■ EXERCISE
Since the records include pictures, leave those out while you reproduce exactly and only the lines from the one containing "The width and height of the screenshot is (1372, 871)." through the one containing "Select the Documentos tab", inclusive.

Segment Start: SOURCE DATA

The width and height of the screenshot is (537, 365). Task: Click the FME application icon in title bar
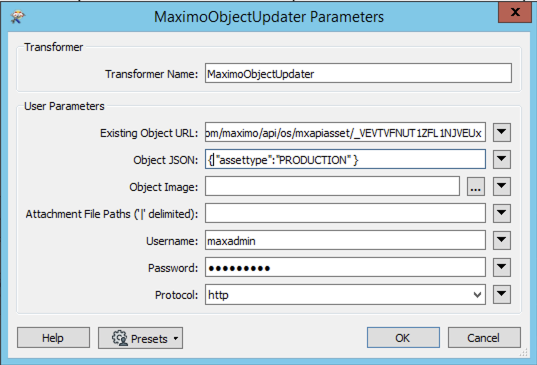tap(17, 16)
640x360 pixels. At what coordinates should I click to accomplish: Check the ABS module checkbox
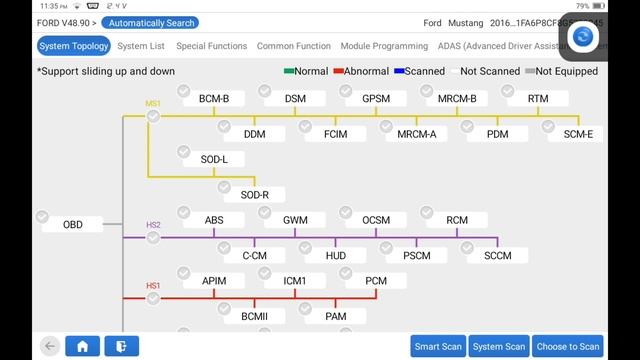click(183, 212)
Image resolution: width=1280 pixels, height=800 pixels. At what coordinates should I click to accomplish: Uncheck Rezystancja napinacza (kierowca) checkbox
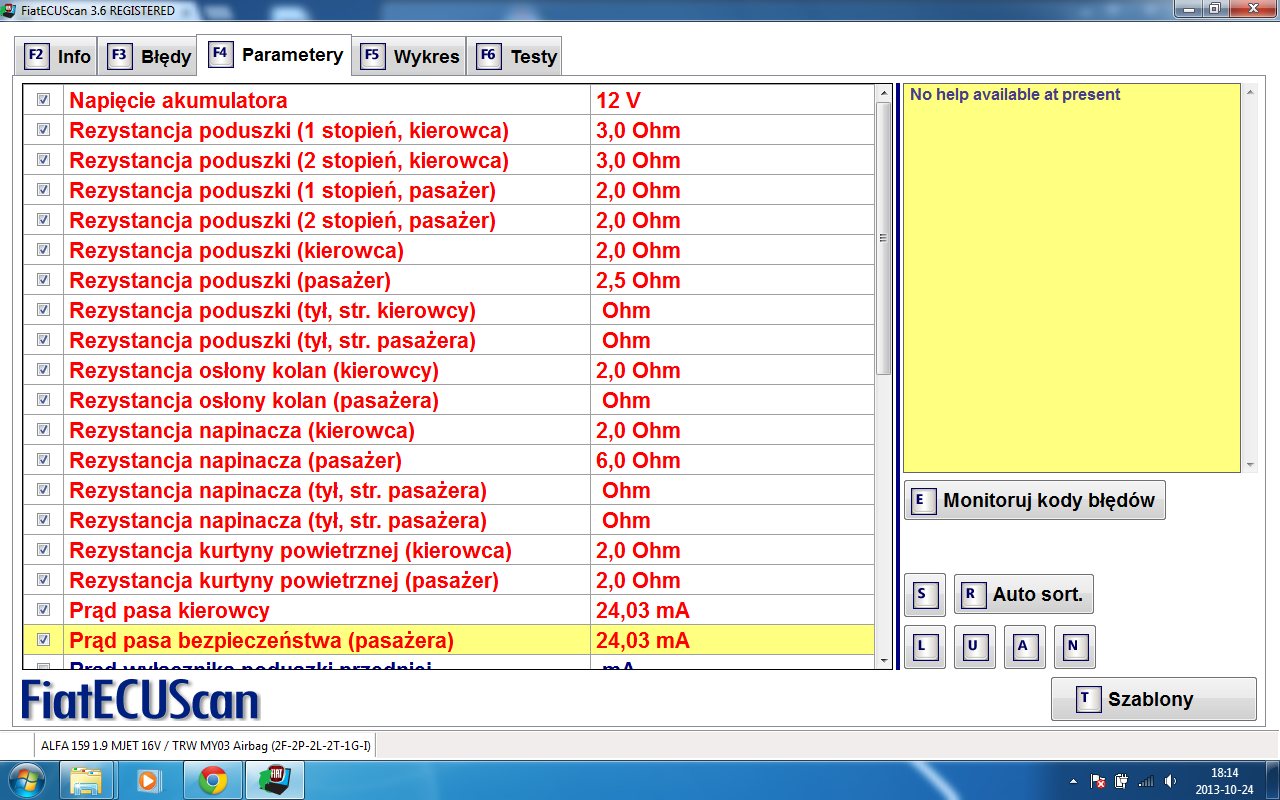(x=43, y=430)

Segment End: SOURCE DATA
Segment Start: SOURCE DATA

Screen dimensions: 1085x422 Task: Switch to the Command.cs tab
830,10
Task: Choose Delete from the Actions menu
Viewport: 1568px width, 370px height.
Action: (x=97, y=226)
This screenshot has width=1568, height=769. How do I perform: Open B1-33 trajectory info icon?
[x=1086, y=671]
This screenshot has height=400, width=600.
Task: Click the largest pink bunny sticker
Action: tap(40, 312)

Segment End: SOURCE DATA
Segment Start: SOURCE DATA

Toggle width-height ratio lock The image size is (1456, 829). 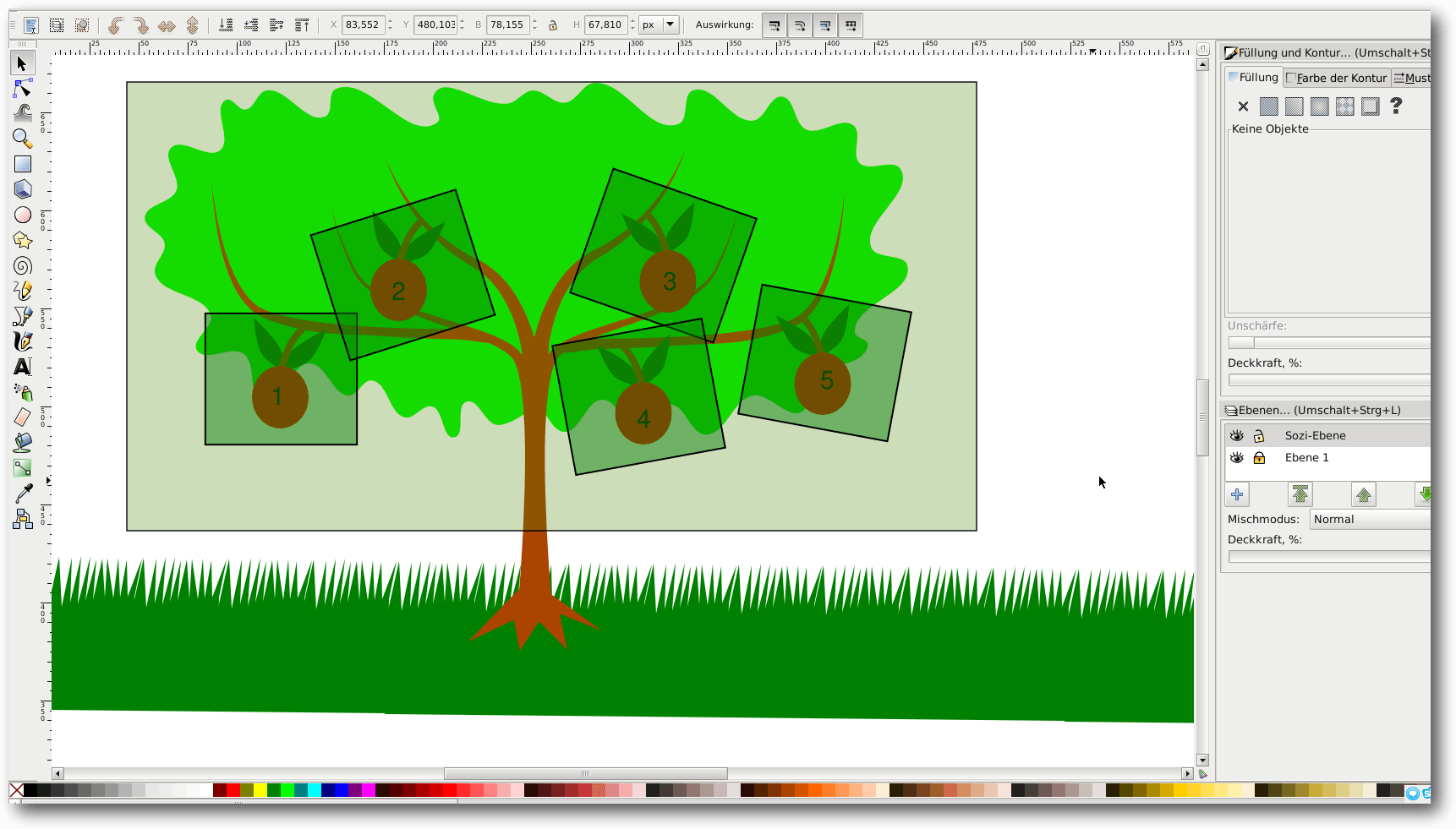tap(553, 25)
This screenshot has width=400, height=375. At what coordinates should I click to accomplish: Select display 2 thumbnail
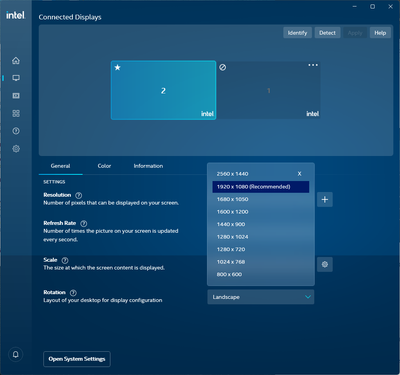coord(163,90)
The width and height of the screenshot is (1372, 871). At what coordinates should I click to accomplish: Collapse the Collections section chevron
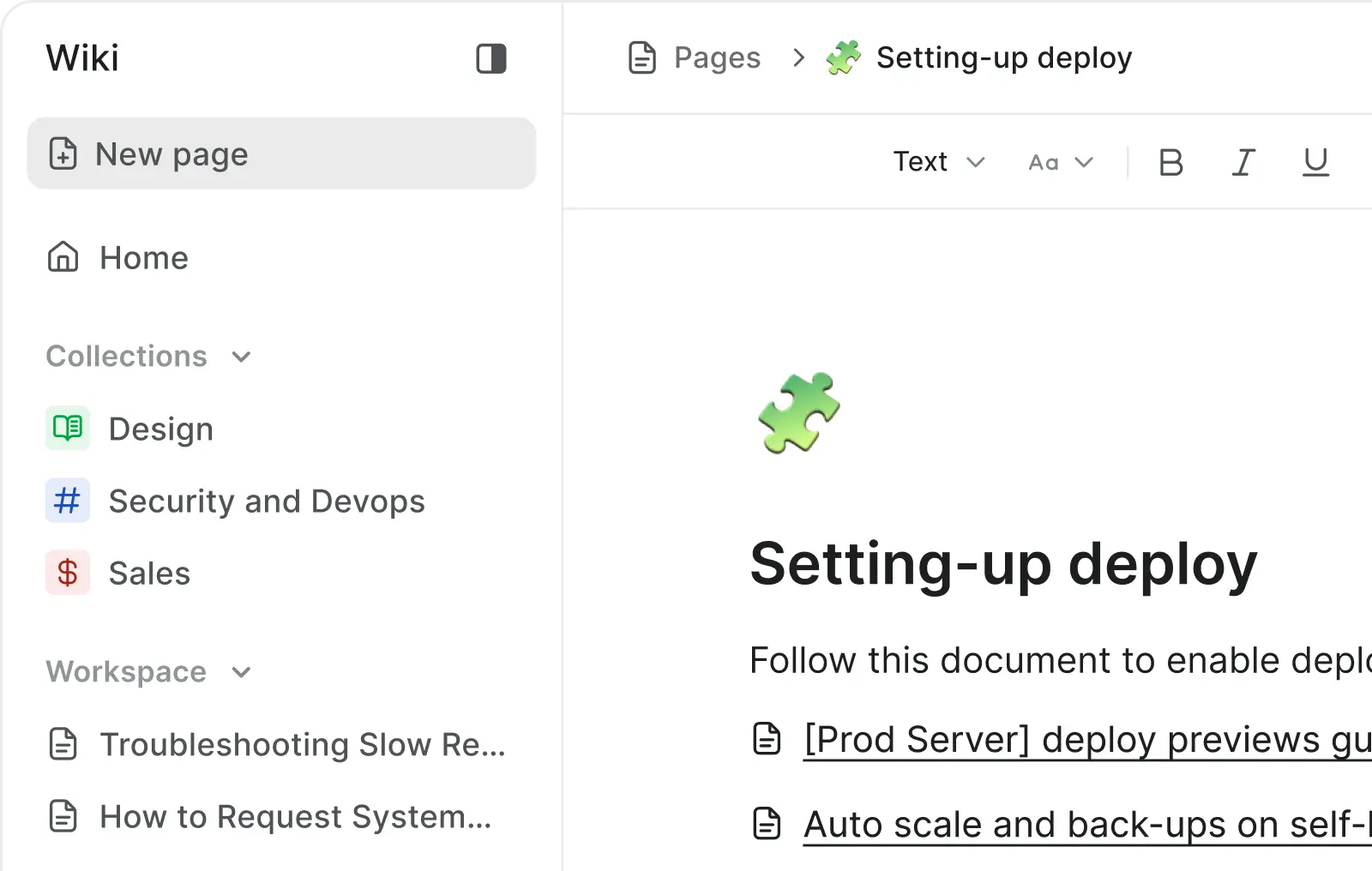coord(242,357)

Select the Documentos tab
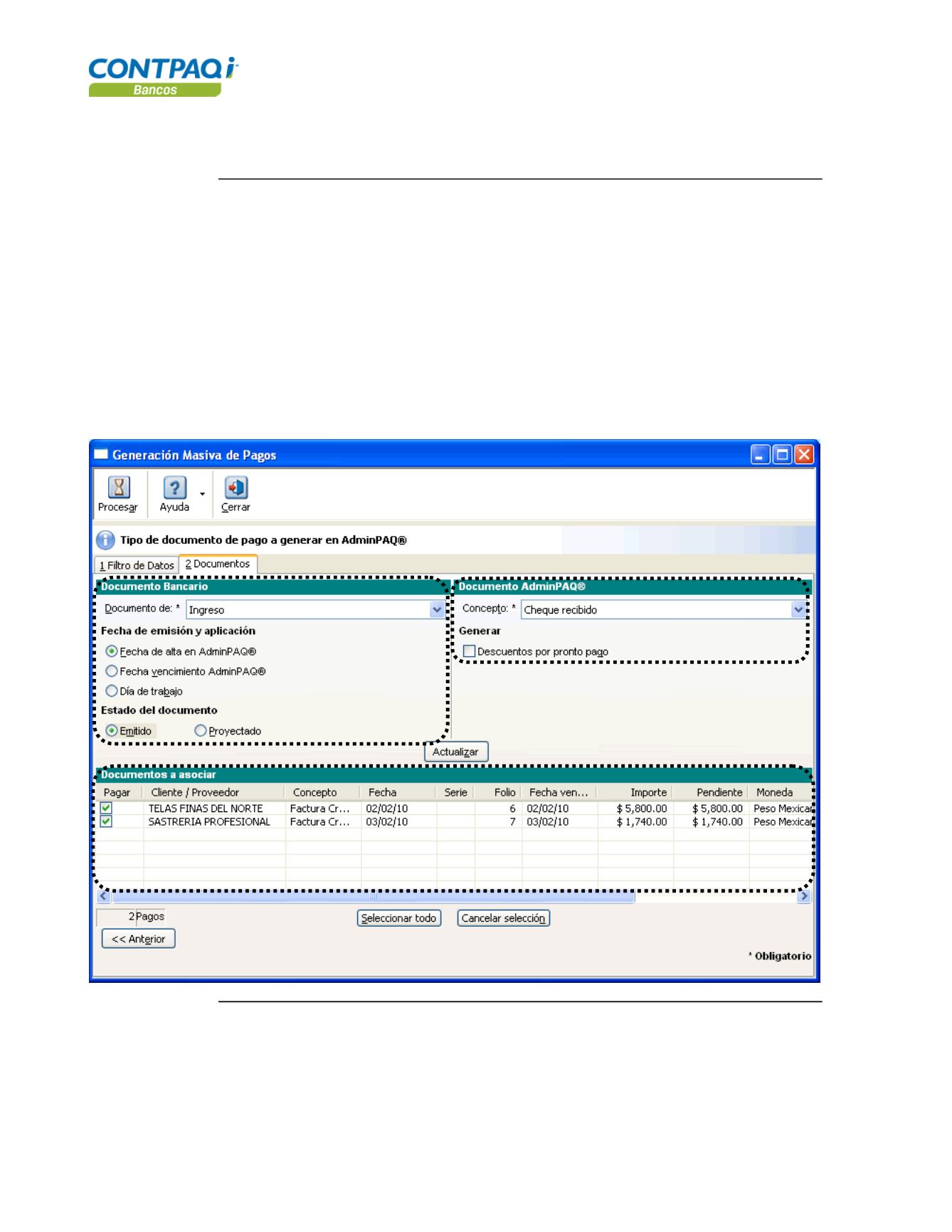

Segment End: SOURCE DATA

■ FINISHED TASK
The width and height of the screenshot is (1372, 871). At what coordinates should I click to accomplish: Collapse the Collections section chevron
coord(242,357)

Select the Documentos tab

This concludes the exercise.